Now, if you argue that these players put up inauthentic seasons, I do not object. Their seasons are indeed inauthentic. But do not confuse authenticity with morality. These players are not blatant cheaters who disregarded the rules for their own personal gain. In fact, most of these players, in a league that encouraged steroid use, felt they were being selfish if they didn’t take steroids, opting instead to do all they could for their team to win. 

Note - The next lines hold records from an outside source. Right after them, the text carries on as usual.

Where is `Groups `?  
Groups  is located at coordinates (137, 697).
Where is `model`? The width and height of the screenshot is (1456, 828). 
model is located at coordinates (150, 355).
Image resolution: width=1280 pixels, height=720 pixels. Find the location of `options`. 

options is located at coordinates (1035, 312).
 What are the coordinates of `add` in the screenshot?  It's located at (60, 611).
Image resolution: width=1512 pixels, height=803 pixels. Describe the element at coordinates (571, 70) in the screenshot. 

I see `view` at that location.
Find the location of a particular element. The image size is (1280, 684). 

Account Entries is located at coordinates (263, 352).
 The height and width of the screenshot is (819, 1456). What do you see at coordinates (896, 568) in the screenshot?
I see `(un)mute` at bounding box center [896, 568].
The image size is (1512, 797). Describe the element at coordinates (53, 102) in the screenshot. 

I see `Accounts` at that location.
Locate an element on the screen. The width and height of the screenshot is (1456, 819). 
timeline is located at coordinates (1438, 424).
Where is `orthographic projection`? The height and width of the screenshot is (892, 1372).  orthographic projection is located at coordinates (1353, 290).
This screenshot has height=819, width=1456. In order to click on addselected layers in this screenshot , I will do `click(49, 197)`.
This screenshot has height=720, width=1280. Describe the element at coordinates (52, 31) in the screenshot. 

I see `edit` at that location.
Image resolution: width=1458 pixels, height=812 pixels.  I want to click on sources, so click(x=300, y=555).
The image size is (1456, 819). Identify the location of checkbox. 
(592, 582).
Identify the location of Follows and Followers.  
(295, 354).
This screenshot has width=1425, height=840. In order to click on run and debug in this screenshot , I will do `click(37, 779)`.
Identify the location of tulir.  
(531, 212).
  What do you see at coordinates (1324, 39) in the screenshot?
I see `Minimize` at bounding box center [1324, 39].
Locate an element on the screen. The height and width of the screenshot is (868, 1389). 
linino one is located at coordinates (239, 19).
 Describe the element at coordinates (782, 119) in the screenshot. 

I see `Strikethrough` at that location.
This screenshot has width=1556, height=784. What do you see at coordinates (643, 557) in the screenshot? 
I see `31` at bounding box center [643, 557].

And if you want to talk about authenticity, let’s talk about it. Babe Ruth, Mickey Mantle, Lou Gehrig — “the greats” — played in the era before baseball was integrated. Some of the best baseball players of the generation, such as Satchel Paige, Josh Gibson, and Smokey Joe Williams, were forced to play in their own league because they were Black. And how can Gehrig’s stats be any more “authentic” than Bonds? Especially if he played in an era where he never faced Paige, the best pitcher of his time? 

And it’s time for these baseball writers to bite the bullet. We don’t know who used steroids and who didn’t, but we know who set records, who changed the game. With so much uncertainty and hypocrisy, It’s time to put those players in the Hall of Fame.